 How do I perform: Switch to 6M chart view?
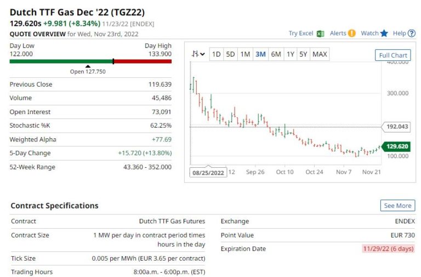click(276, 54)
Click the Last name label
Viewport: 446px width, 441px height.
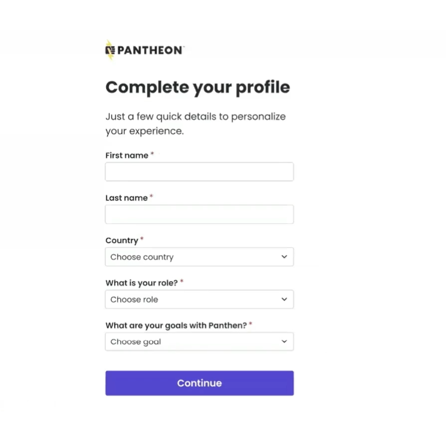126,198
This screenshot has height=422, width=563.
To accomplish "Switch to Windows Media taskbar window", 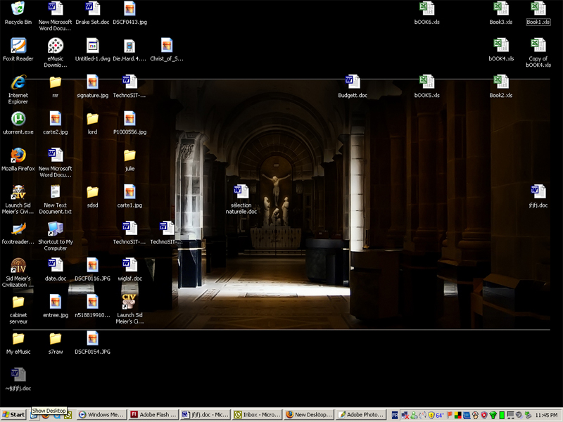I will (101, 415).

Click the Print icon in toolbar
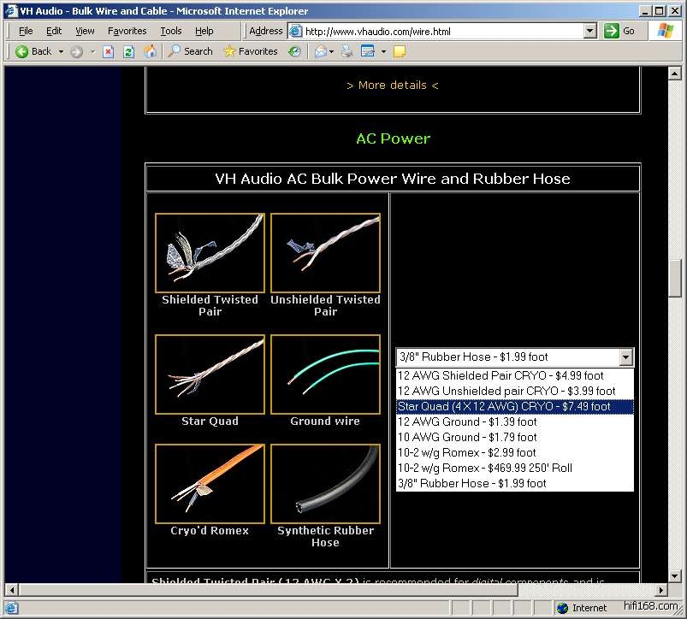coord(346,51)
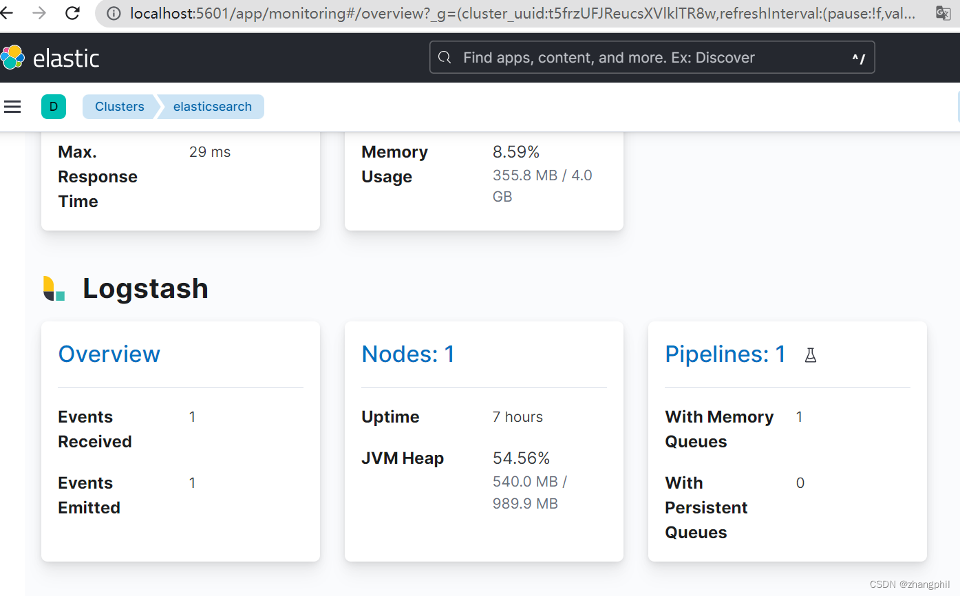Open the Pipelines: 1 details link
This screenshot has height=596, width=960.
[x=725, y=354]
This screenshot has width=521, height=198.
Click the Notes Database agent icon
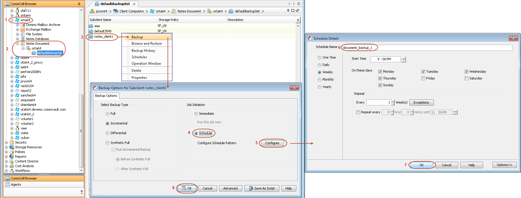coord(23,39)
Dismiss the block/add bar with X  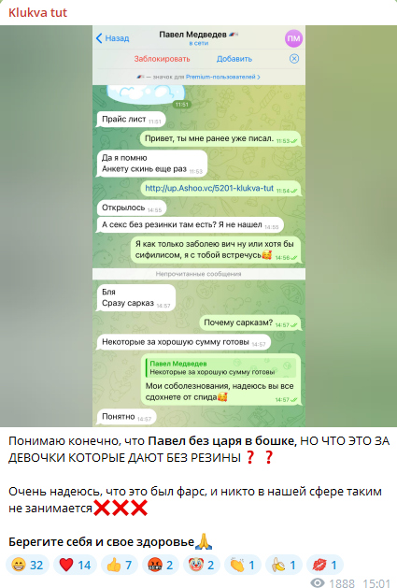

################

» **ASSIGNMENT**: Skip the pictures and retype exactly the lines from the one that contains "Click the Notes Database agent icon" to the last line of the records.

» **SOLVED EXERCISE**:
Click the Notes Database agent icon
coord(23,39)
Dismiss the block/add bar with X  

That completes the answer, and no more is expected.